**About this task**
Write out the lines of the material below exactly, beginning at the line with "The width and" and stopping after the line with "Instruction: Open the", and leave out the pictures.

**Data to process**
★ ★ ★
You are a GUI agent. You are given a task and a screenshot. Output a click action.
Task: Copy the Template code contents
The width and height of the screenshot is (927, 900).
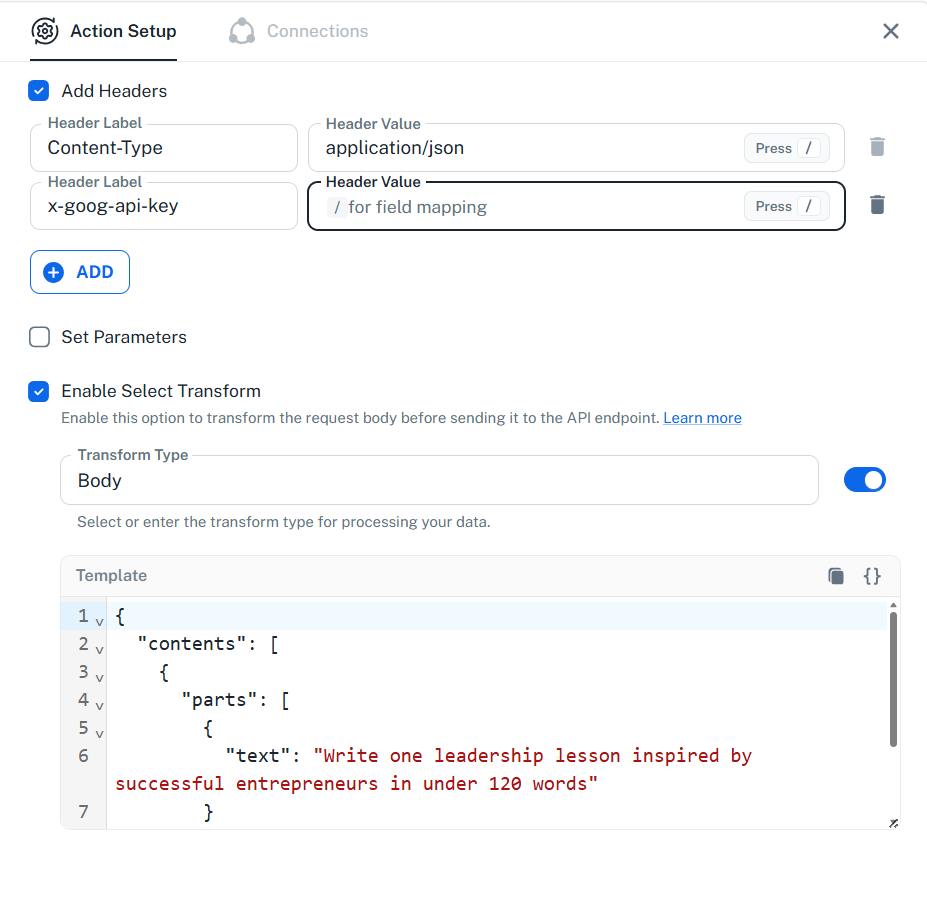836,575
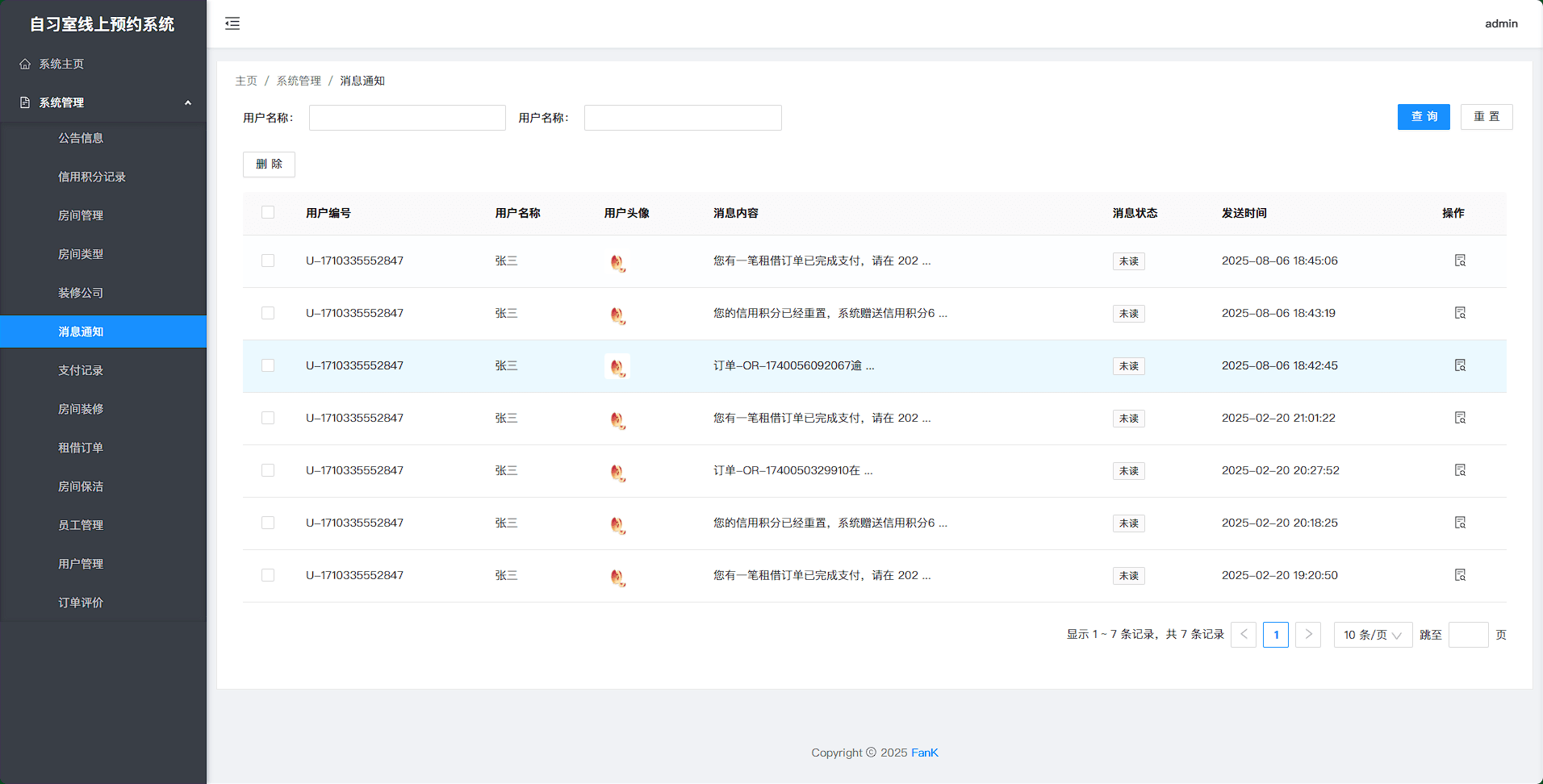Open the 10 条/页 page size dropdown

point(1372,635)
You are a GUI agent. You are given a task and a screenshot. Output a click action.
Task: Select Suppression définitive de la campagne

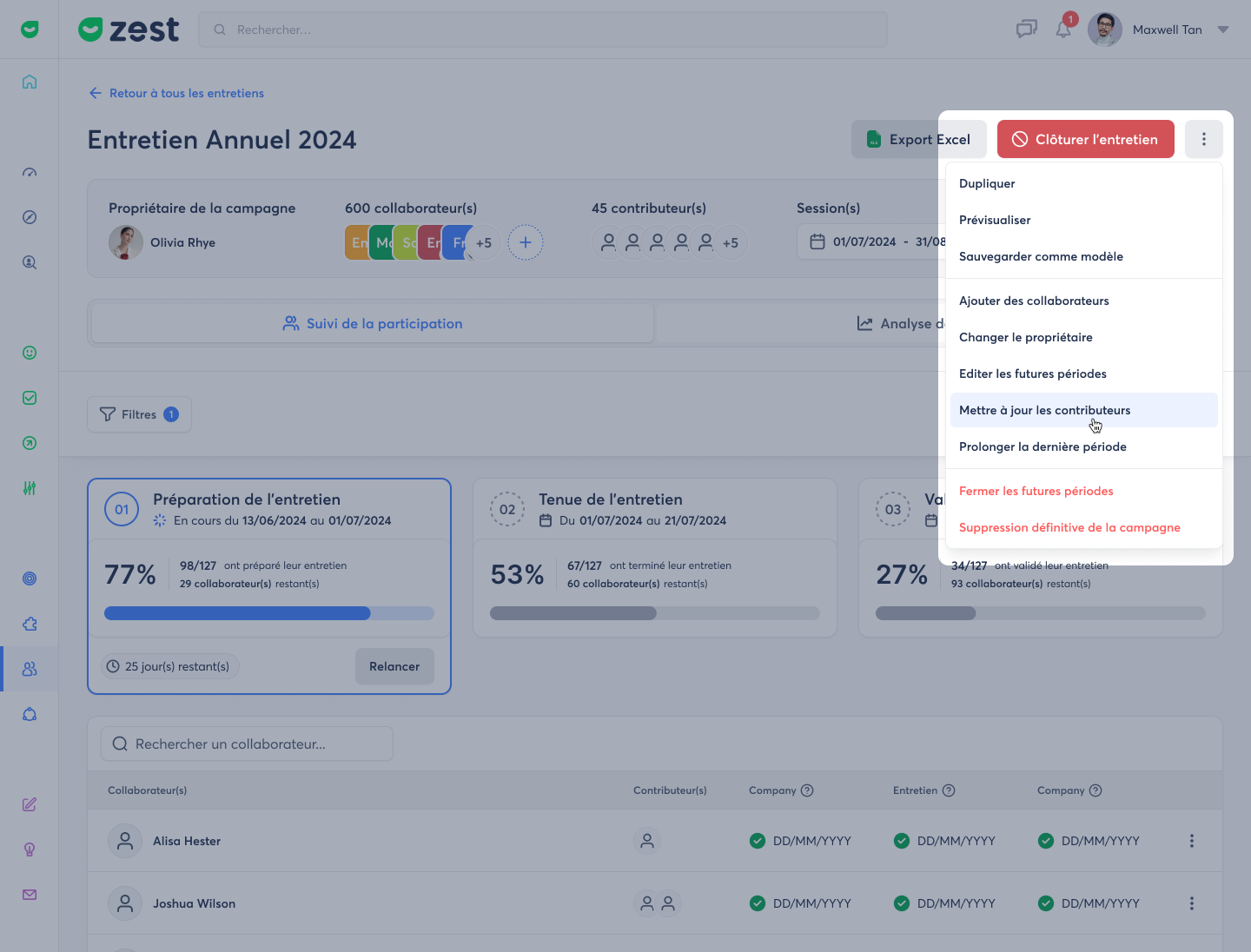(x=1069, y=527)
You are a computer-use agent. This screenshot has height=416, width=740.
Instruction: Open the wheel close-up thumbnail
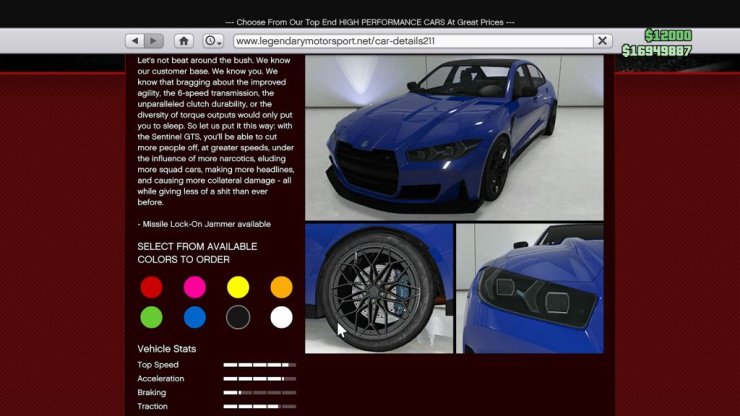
★ ★ ★
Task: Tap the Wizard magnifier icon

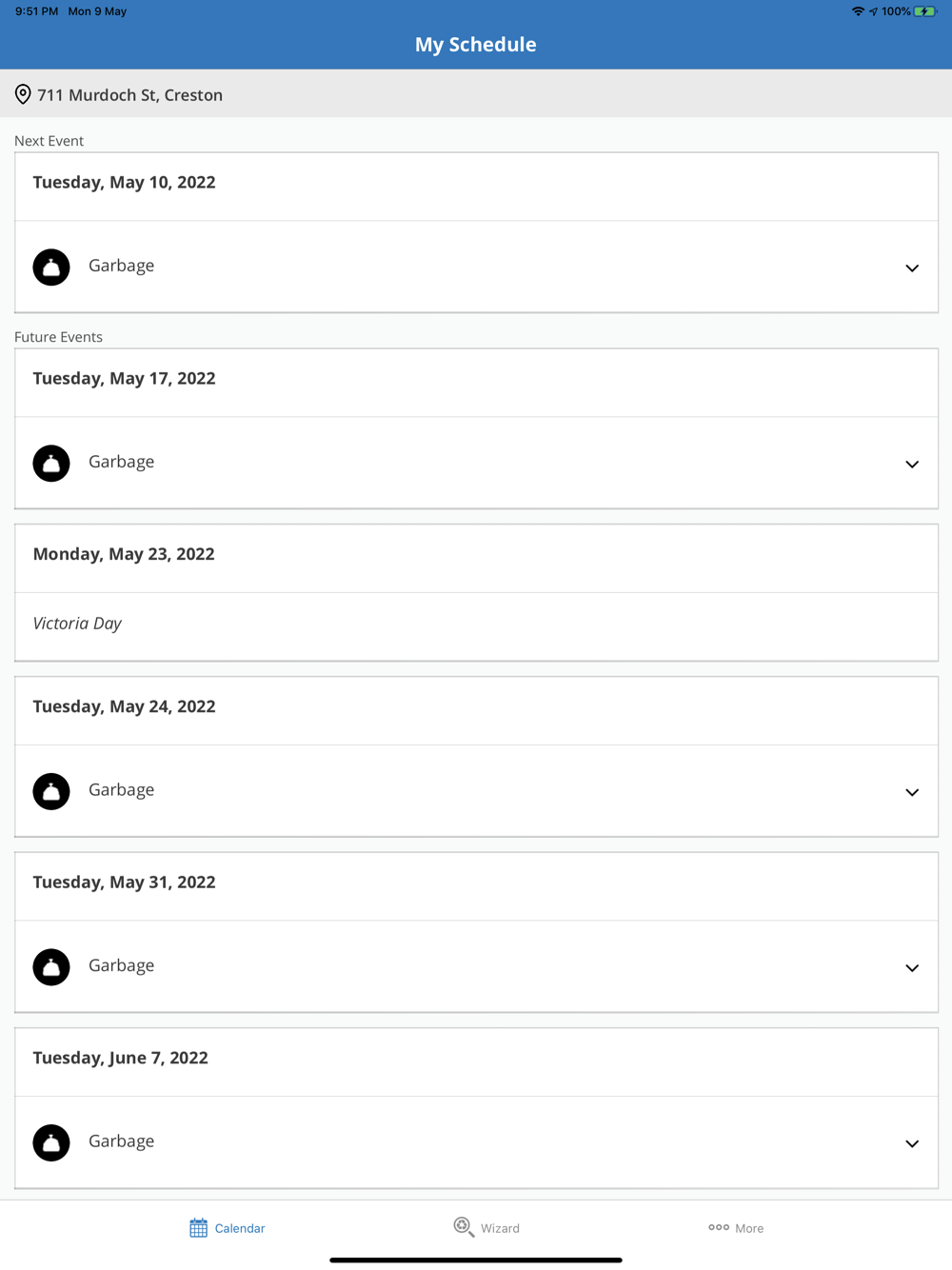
★ ★ ★
**Finished task**
The width and height of the screenshot is (927, 900).
836,575
Open the 10 条/页 page size dropdown

point(1372,635)
You are a GUI agent. You are given a task and a screenshot. Output a click action.
Task: Select Suppression définitive de la campagne

(x=1069, y=527)
You are a computer-use agent. This screenshot has height=416, width=740.
Instruction: Open the wheel close-up thumbnail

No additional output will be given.